As a campus of the Virginia-Maryland College of Veterinary Medicine, the center was one of the first university veterinary hospitals in the eastern United States to concentrate exclusively on equine medicine and research. In its first three decades of operation, the center established a reputation for excellence in emergency care, surgery, and diagnostic imaging, most notably at the forefront of discovery and scholarship in the area of colic.
Just a short drive from the major stables, courses, and tracks in both Virginia and Maryland, the hospital now sees more than 2,500 patients annually and has a renewed focus on emergency and critical care, sports medicine, regenerative medicine, and neonatal and reproductive services. The center serves the region’s private practitioners by working collaboratively to diagnose and treat cases and by providing opportunities for advanced continuing education. The center also provides specialized training for residents, interns, and veterinary students.
Occoquan Watershed Monitoring Laboratory
9408 Prince William Street, Manassas, VA
Website: https://owml.cee.vt.edu/
The Occoquan Watershed Monitoring Laboratory (OWML) was established in 1972 to serve as an unbiased source of scientific monitoring and information for the nation’s first deliberate indirect potable reuse program. This program, which has operated successfully for the last 50 years, provides a drought-proof, environmentally sensitive, and high quality source of water for nearly 2 million residents in Fairfax County, Virginia. Extramural support for the OWML has grown from $300-400,000 in 1972 to about $1.5-2 million, today.
The historical public-service focus of the lab is giving way to a hybrid model, in which the core monitoring program is a metaphorical launch pad for extramurally funded research programs aimed at solving some of the most vexing grand challenges of our time. To realize this vision, the lab recently hired three academic (Teaching and Research) staff, including two Assistant Professors and a Full Professor, with academic appointments in the Department of Civil and Environmental Engineering at Virginia Tech, bringing the total to four. This academic investment expands on 2 research associates and 10 full and part-time field, laboratory and support staff who shepherd the OWML’s ongoing monitoring responsibilities. This unique mix of academic and professional staff provides an exciting bench-to-practice environment for the lab’s 3 M.S. and 7 Ph.D. students.

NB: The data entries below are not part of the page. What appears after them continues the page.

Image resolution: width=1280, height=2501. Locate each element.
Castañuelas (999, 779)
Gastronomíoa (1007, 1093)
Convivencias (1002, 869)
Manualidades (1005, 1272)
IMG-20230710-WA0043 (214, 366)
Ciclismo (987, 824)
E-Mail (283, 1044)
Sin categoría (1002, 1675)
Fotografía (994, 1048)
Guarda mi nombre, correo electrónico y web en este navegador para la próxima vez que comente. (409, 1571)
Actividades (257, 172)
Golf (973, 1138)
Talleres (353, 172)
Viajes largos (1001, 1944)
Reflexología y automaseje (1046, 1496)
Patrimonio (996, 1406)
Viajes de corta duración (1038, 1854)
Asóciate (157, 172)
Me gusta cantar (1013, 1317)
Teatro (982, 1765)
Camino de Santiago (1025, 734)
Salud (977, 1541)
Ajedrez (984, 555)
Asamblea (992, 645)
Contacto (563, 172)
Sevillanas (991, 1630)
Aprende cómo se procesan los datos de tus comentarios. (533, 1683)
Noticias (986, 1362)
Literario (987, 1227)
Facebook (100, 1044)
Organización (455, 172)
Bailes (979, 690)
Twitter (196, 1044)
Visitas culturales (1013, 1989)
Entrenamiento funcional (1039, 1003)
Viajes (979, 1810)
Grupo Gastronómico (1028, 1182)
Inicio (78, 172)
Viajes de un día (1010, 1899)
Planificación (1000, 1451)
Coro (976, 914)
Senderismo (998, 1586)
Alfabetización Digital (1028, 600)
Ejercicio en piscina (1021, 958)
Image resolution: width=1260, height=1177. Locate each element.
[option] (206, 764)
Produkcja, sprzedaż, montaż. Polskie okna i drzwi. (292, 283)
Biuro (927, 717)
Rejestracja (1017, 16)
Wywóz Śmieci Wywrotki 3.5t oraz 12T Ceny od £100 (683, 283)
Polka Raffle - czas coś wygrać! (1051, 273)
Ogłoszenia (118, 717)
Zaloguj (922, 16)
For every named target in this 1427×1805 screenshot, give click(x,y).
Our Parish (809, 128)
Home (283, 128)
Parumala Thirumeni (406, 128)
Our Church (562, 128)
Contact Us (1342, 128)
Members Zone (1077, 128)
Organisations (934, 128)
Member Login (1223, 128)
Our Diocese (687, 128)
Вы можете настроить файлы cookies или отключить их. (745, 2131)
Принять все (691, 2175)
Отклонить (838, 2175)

Virginia Agricultural Research and Extension Centers
5527 Sillivans Mill Road
Website: https://www.arec.vaes.vt.edu/arec/middleburg.html
The Middleburg Agricultural Research and Extension (MARE) Center was established in 1949 through the generous donation of land and facilities by the late Paul Mellon. The farm covers 420 acres in the heart of Northern Virginia's hunt country, and is home to Virginia Tech's internationally-regarded sporthorse breeding program. When Mr. Mellon passed in 1999, he left an endowment to the center to fund research, teaching and outreach activities focusing on the horse.
For more than a decade, the MARE Center has been instrumental in advancing the frontier of knowledge related to the care and well-being of the horse. Many of today's common practices regarding equine nutrition, growth and development, pasture management and exercise physiology were developed as a result of research conducted at the Center. Today, we continue the rich tradition of research in pasture-based nutrition, and have expanded our discovery efforts to include additional disciplines of genetics, immunology, reproduction and behavior.